Il Comune di Lona Lases ha confermato la richiesta di 500.000 euro, mentre altre richieste risarcitorie sono arrivate dall'associazione Libera (100.000 euro), dal giornale Questotrentino e dalla Provincia di Trento.
I pubblici ministeri Licia Scagliarini e Davide Ognibene hanno richiesto per i due imputati pene pesanti: per Morello è stata chiesta una pena di tredici anni e quattro mesi, mentre per Denise sono stati chiesti dieci anni.
Ad entrambi viene contestata l'appartenenza ad una associazione a delinquere di stampo mafioso, reato che viene punito con pene dai 10 ai 15 anni.

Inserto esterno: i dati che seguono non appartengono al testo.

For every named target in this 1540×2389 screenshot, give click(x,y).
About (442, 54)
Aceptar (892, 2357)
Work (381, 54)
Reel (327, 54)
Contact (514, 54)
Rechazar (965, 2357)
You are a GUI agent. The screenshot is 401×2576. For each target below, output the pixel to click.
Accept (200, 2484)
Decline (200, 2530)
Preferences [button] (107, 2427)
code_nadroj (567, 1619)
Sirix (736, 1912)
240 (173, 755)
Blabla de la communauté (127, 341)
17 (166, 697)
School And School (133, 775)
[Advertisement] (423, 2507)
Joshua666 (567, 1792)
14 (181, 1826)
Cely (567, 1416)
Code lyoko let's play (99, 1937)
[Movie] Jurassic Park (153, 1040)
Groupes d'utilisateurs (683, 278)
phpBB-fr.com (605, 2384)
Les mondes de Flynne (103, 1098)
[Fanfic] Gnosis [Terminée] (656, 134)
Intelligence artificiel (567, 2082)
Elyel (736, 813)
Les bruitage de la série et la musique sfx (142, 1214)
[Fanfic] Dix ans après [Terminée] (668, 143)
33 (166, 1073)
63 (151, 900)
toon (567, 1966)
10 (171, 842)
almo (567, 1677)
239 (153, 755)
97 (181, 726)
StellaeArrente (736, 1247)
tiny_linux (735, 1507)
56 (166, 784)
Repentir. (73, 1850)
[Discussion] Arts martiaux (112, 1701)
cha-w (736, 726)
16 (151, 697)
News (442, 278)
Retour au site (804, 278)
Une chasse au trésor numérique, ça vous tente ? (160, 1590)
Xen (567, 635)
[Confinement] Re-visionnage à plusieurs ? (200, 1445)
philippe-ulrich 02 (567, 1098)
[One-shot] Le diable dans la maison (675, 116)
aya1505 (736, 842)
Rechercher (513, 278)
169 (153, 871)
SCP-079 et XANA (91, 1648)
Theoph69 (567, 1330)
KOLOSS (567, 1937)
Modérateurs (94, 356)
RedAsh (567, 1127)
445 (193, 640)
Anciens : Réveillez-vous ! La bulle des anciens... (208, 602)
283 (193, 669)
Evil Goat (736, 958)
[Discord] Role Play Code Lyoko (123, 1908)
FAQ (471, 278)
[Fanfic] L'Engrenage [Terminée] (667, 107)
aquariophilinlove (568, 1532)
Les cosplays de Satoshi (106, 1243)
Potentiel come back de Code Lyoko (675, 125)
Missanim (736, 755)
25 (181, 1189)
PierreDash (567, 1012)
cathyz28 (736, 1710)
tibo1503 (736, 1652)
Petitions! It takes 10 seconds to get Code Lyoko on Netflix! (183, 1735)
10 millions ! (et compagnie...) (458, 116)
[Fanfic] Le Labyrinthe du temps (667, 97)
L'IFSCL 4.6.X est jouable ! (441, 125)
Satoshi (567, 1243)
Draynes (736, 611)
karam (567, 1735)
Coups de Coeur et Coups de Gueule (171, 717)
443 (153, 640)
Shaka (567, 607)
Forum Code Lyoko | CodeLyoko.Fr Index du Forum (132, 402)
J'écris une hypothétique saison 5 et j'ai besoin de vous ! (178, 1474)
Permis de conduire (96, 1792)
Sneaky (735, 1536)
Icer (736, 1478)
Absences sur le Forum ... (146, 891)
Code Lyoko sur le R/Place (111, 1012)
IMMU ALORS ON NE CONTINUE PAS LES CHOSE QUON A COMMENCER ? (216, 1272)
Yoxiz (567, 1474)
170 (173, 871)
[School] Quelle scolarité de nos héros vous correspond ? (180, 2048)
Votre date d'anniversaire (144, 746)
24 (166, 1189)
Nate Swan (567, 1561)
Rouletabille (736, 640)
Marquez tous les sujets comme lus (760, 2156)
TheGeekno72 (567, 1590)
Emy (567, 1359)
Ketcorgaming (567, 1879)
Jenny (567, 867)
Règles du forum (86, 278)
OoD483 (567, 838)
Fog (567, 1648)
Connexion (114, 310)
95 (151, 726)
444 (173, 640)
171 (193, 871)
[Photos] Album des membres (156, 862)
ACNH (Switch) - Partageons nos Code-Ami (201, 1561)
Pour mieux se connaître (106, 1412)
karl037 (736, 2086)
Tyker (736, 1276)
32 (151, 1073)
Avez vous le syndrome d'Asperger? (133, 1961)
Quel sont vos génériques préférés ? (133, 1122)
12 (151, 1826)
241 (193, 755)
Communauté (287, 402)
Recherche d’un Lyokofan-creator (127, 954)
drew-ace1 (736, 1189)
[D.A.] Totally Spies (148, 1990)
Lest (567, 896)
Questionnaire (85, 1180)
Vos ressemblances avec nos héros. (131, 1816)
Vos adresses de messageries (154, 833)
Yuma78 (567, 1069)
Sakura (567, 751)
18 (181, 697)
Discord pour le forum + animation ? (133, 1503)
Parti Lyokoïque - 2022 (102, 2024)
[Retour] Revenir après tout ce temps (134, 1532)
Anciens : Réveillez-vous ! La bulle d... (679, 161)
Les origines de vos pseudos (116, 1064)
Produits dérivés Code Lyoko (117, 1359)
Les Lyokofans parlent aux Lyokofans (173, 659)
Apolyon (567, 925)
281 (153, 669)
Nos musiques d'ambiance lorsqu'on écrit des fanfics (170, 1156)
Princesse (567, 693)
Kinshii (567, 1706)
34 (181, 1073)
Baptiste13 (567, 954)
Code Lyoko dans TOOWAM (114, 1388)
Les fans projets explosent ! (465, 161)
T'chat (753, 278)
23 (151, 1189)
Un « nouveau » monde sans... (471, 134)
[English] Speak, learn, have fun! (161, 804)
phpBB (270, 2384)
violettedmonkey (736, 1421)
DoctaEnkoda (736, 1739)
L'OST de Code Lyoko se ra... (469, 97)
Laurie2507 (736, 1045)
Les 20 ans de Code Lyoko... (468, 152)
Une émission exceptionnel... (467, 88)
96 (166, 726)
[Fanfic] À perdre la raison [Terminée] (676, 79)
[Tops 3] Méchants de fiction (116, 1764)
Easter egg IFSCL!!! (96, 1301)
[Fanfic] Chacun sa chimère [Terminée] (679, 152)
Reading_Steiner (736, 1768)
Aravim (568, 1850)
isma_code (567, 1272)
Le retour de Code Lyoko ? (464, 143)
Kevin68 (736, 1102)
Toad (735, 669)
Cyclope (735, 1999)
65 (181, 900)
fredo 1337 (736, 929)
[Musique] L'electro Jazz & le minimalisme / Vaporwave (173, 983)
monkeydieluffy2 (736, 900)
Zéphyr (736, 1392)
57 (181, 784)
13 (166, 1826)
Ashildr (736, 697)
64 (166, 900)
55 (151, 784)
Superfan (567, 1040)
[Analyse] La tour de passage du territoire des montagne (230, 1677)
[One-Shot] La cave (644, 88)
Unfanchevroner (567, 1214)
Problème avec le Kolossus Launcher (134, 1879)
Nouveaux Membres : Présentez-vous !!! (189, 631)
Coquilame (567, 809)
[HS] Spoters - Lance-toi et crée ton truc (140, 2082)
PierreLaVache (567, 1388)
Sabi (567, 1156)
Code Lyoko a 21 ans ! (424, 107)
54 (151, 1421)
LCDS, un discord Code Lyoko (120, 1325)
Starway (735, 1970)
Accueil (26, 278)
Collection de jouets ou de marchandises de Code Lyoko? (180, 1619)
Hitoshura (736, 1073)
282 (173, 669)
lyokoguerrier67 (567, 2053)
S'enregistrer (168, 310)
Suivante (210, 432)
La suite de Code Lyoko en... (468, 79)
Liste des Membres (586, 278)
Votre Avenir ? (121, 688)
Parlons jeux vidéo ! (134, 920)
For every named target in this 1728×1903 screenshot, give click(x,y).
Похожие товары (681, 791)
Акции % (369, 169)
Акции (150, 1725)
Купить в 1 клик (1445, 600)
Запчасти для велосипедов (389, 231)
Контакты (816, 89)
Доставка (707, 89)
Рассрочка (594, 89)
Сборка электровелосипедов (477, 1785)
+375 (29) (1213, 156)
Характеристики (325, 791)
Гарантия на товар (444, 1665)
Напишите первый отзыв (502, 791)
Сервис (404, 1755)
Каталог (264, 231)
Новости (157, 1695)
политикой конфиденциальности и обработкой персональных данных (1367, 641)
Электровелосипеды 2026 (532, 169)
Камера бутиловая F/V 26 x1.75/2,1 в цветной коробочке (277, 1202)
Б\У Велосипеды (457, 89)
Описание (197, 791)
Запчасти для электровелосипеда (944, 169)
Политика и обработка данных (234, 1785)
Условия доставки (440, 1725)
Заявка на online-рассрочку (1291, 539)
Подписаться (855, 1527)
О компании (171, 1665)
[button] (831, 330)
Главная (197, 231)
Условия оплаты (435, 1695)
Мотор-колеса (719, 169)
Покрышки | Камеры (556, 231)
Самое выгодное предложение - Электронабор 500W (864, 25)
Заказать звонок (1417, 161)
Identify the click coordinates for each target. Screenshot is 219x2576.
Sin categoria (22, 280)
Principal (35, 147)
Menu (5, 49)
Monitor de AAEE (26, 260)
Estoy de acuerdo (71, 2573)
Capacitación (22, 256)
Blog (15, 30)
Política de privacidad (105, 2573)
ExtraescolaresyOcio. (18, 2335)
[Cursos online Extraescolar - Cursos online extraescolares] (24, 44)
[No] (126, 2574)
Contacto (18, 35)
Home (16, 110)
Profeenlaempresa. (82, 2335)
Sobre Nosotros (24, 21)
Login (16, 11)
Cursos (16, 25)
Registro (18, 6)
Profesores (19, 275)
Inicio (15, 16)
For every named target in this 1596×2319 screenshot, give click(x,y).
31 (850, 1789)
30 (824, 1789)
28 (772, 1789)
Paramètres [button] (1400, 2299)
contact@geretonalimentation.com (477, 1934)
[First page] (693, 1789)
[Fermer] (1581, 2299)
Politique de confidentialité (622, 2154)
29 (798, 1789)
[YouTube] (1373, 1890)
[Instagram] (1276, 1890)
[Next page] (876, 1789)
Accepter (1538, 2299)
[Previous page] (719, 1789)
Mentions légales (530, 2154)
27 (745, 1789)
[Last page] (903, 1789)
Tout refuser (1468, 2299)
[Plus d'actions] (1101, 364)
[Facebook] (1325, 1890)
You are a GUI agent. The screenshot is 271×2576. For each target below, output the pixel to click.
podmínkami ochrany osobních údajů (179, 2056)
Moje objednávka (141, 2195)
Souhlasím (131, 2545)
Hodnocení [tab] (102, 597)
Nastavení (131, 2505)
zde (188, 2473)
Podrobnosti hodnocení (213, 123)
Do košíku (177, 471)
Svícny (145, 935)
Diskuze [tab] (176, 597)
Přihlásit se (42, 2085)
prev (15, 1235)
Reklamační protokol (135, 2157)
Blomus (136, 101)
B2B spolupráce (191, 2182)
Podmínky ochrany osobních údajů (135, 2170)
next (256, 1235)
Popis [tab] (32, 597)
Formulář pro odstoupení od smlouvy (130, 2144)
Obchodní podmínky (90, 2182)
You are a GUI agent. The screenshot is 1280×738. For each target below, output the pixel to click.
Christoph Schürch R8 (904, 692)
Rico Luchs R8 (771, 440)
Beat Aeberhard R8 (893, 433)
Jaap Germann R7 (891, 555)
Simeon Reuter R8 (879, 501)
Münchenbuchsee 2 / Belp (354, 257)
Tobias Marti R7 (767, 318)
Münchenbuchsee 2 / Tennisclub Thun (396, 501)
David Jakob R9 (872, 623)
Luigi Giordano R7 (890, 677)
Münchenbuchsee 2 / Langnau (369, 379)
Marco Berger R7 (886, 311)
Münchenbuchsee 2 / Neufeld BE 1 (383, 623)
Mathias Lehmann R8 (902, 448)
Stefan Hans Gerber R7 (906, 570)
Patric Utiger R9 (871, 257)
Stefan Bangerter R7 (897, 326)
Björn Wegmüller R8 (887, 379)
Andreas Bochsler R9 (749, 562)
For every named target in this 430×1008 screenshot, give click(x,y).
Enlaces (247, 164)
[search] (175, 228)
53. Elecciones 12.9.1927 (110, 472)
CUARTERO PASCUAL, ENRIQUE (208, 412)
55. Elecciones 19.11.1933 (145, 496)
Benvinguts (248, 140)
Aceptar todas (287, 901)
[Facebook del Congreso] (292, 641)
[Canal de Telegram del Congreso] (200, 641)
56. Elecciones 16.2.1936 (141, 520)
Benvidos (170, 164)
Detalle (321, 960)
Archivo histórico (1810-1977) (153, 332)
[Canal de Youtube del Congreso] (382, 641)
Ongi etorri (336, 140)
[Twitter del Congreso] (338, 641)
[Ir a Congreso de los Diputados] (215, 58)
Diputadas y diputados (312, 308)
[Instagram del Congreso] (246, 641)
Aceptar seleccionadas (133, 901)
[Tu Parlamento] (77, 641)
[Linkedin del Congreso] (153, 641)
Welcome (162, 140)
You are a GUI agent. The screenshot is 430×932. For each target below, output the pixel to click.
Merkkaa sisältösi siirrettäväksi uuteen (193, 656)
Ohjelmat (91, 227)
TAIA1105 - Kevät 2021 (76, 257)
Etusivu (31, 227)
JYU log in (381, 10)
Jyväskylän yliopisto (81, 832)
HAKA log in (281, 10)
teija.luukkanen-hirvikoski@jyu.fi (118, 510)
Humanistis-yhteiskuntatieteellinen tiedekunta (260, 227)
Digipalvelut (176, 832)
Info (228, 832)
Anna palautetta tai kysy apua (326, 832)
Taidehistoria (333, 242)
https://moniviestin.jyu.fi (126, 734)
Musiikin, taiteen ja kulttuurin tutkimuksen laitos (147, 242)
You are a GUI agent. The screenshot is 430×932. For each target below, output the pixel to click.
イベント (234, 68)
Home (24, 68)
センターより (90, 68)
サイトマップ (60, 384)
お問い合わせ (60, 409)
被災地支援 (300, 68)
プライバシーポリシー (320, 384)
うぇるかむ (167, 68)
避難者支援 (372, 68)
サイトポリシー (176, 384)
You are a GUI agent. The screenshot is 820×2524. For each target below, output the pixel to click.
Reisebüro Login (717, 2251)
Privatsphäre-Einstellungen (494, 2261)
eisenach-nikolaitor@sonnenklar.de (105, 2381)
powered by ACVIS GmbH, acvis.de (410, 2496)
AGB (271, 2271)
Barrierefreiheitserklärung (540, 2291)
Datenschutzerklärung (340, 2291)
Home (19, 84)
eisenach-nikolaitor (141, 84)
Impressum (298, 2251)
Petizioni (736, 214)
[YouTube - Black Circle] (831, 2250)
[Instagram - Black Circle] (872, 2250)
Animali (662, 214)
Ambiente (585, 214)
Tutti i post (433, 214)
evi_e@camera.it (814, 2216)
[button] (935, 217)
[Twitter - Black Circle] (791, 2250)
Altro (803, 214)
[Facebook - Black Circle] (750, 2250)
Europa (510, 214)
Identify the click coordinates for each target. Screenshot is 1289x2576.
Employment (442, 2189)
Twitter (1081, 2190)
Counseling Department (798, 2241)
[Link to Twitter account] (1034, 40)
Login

L'accusa contesta a Morello la posizione apicale nell'organizzazione, della quale gli inquirenti ritengono sia stato promotore e organizzatore.
Mentre Pietro Denise, sempre secondo gli inquirenti, è stato colui al quale toccava il ruolo di custodire le armi di cui si sarebbe servita l'organizzazione per intimidire maestranze e non solo.
Gli avvocati difensori hanno ribadito l'estraneità dei loro assistiti.
Sempre su "l'Adige" è stato riportato che nel caso di Morello - la cui posizione era stata stralciata dal filone principale del processo nel febbraio scorso, assieme a quella di Pietro Denise in sede di richiesta dell'abbreviato condizionato all'ascolto di testimoni - lui stesso aveva parlato dell'esistenza di una semplice associazione culturale che nulla aveva a che fare con la 'Ndrangheta.
Ma secondo la procura, però, aveva sempre mantenuto per conto della locale di ‘Ndrangheta facente capo a Innocenzo Macheda e insediatasi a Lona Lases, sia i rapporti con le cosche calabresi che con la malavita romana.
Invece per Denise la difesa ha sempre parlato di fraintendimenti nelle comunicazioni intercettate. Ma gli inquirenti ritengono l'operaio "partecipe del sodalizio", persona che "esegue le direttive del capo della cosca locale, fornendo supporto agli altri affiliati" e che "provvede alla manutenzione ed occultamento delle armi" oltre che "pronto a compiere azioni violente".